Les tensions entre les étudiants et la police au Niger ont récemment augmenté, surtout près du Pont Kennedy à Niamey, ce pont permettant à nombreux étudiants d’accéder au campus. Le mardi 15 octobre 2024, la police a commencé à faire des contrôles, demandant aux conducteurs de motos de montrer des papiers comme l’immatriculation et l’assurance. Beaucoup d’étudiants, surtout ceux venant des villages, ne peuvent donc pas fournir ces documents, ce qui provoque des tensions.
Mahamadou Salissou, un étudiant, a exprimé son mécontentement : « Plusieurs camarades ont été arrêtés par la police au premier pont… À cause des plaques, on ne peut pas arrêter nos camarades et ce n’est pas la première fois ». Cette situation a conduit à des arrestations et à la confiscation de motos, ce qui an encore plus frustrer les étudiants.

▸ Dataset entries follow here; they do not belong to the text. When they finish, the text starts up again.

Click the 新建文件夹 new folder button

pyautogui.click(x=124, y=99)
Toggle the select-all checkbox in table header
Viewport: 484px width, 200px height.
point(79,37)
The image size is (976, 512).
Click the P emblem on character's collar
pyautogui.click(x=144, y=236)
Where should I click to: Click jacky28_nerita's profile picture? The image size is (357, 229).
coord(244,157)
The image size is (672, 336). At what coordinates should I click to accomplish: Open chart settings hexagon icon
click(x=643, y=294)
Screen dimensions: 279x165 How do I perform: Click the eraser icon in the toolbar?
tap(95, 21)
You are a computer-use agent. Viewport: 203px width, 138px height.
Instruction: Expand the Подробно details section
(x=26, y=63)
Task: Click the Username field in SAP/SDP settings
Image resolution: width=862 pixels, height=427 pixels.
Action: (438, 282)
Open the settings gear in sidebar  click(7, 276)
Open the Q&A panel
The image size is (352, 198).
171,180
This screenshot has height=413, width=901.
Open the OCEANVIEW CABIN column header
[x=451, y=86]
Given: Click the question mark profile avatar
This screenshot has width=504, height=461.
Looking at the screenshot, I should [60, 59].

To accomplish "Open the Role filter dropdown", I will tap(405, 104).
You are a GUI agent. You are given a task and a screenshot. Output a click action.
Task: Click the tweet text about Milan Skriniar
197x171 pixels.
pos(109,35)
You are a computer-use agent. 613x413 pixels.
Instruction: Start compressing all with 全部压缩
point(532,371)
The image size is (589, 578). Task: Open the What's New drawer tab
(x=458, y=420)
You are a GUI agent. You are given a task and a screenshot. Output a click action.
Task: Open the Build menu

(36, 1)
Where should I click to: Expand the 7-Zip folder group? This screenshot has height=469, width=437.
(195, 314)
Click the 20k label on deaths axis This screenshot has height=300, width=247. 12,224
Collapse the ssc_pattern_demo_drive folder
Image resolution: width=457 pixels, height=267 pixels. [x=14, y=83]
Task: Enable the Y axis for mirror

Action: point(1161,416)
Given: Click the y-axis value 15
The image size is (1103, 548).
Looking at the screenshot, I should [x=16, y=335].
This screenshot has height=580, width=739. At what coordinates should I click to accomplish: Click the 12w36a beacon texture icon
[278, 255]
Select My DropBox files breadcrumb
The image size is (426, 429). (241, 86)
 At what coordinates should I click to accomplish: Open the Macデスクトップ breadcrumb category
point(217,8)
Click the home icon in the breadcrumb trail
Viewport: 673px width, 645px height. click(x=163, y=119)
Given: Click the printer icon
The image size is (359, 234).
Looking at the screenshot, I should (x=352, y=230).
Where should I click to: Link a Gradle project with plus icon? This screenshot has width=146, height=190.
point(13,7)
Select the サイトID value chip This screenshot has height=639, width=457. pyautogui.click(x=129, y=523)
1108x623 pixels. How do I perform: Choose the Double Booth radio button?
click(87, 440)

Les tensions ont rapidement dégénéré et même si les policiers et les étudiants ont essayé de discuter, plusieurs motos ont été saisies et envoyées à la fourrière. Hamani Aziz a dit que la police a utilisé des gaz lacrymogènes pour disperser les étudiants, ce qui a conduit à des évacuations vers l’hôpital : « Beaucoup de nos camarades ont été évacués à l’hôpital. Nous ne savons pas dans quel état ils se trouvent ».
Le Niger serait dans une situation de sécurité tendue, où les autorités renforcent les contrôles en réponse à des menaces d’attaques djihadistes. Il est à rappeler que la police a récemment saisie 602 motos destinées à des groupes armés terroristes.